I'm picking up a theme here, that the compiler is being way too conservative about inlining…
(fourth reply that is @inline(__always)
by Discourse )
Ugh, and I just found a compiler bug too whereby it apparently ignores a return
statement:
@usableFromInline
func send(_ value: T) async {
buffer.push(value)
return // <-- The compiler completely ignores this, and just
// proceeds onwards to mutex.lock() below, leading to spinlock.
mutex.lock()
if nonBlockingSend(value) {
return
}
await withUnsafeContinuation { continuation in
sendQueue.append((value, continuation))
let waiter = selectWaiter
mutex.unlock()
waiter?.signal()
}
}
Apparently it thinks that because lock()
returns Void
, and send
returns Void
, that this code therefore means return mutex.lock()
, which is… spectacular.
After working around that compiler bug (thank goodness semicolons still exist, I guess), it shows that even if you completely bypass all locking and just push & pop values in perfect pairs off of the UnsafeRingBuffer
(i.e. syncRw), it still takes 0.7 seconds (vs ~2s to do the real code, or 1.6s in the best case version, or 1.8s in the original). That's way slower than I expect.

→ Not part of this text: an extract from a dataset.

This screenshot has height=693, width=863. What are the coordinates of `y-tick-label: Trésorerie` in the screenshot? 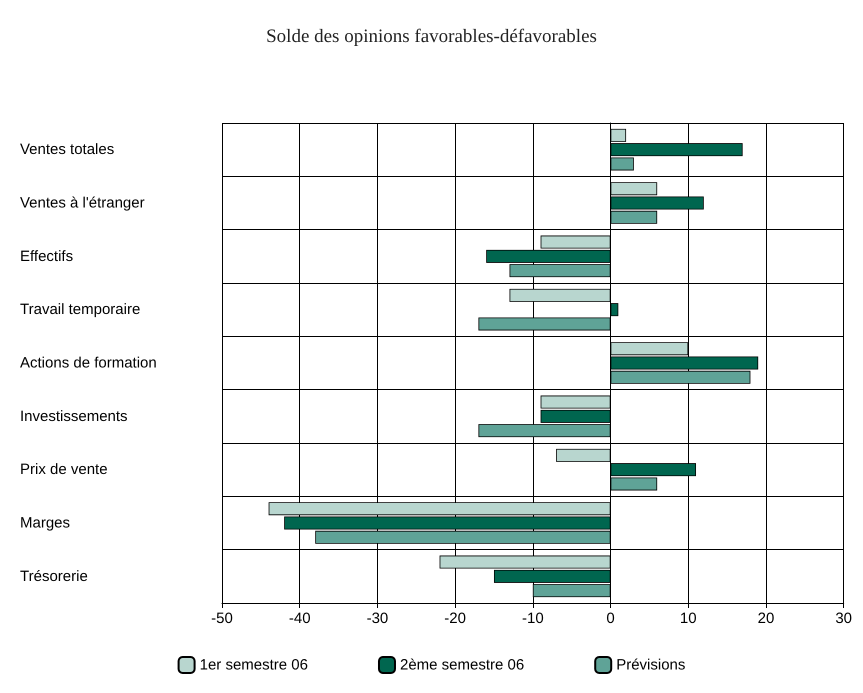 It's located at (54, 576).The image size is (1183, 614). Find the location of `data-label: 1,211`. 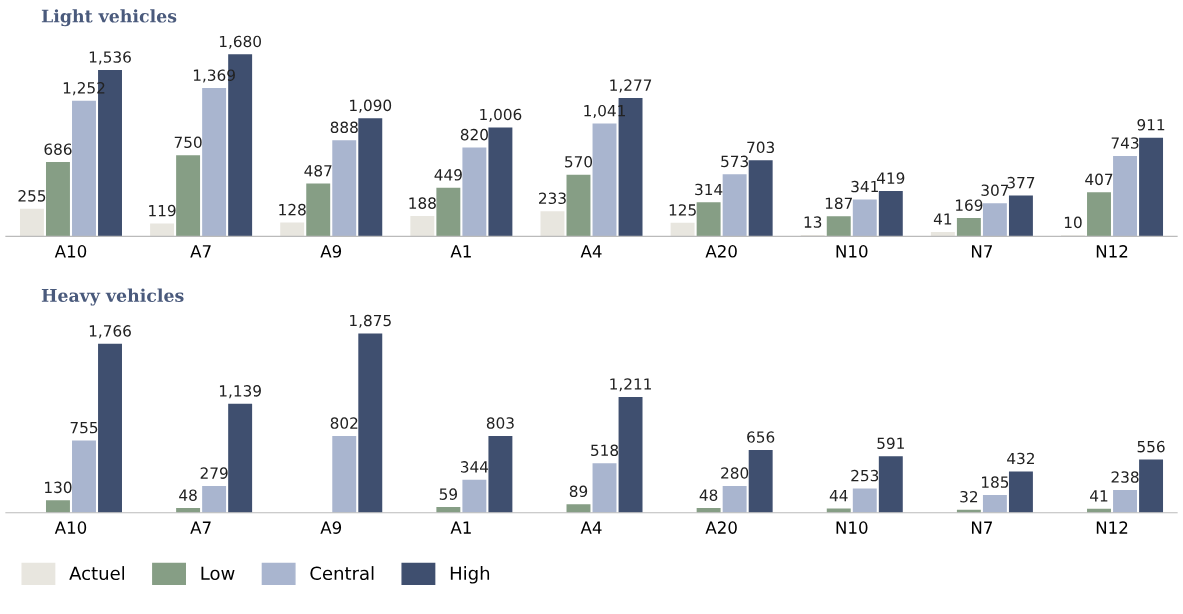

data-label: 1,211 is located at coordinates (630, 385).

Stepping through the disassembly, it's mind-blowing how much pointless boilerplate the compiler is inserting. Hundreds (thousands?) of instructions of generics cruft, retains & release of something, creating and destroying transient optionals, etc. If I didn't know better I'd think this code is compiled with -Onone
… (but I can see -O
in the build transcripts)
It looks to me like it's failing to specialise some or all of the code. Unfortunately the @_specialize
decorator that the stdlib uses isn't available elsewhere.
…and indeed, manually "specialising" the code by removing the generics entirely and hard-coding for Int
improves the performance 400%.
testSingleReaderManyWriter()
Time elapsed: 0.2149193286895752
testHighConcurrency()
Time elapsed: 0.2130796511967977
testHighConcurrencyBuffered()
Time elapsed: 0.21261000633239746
syncRw()
Time elapsed: 0.356195330619812
For reference, the starting point from @gh123man's benchmark
branch @ dc97b09 was:
testSingleReaderManyWriter()
Time elapsed: 2.4027369817097983
testHighConcurrency()
Time elapsed: 2.417561332384745
testHighConcurrencyBuffered()
Time elapsed: 2.2434799671173096
syncRw()
Time elapsed: 1.7973110278447468
So, it seems like - while there's plenty of moderate improvements to be had through code improvements, as detailed in previous posts - the biggest problem by far is the compiler. It's not specialising the generics [correctly], among other suspicious-looking behaviour (the inexplicable retain/releases in value-only code, long-winded runs through the Concurrency lib for an async function that immediately returns an integer, etc).
To be clear, when I say the problem is the compiler that might mean that the code needs to do extra things to help the compiler, whether hints like @inline(__always)
or perhaps some semantic changes to permit the compiler to make certain optimisations. But this is about the limits of my current knowledge, on how to coax the compiler into better results.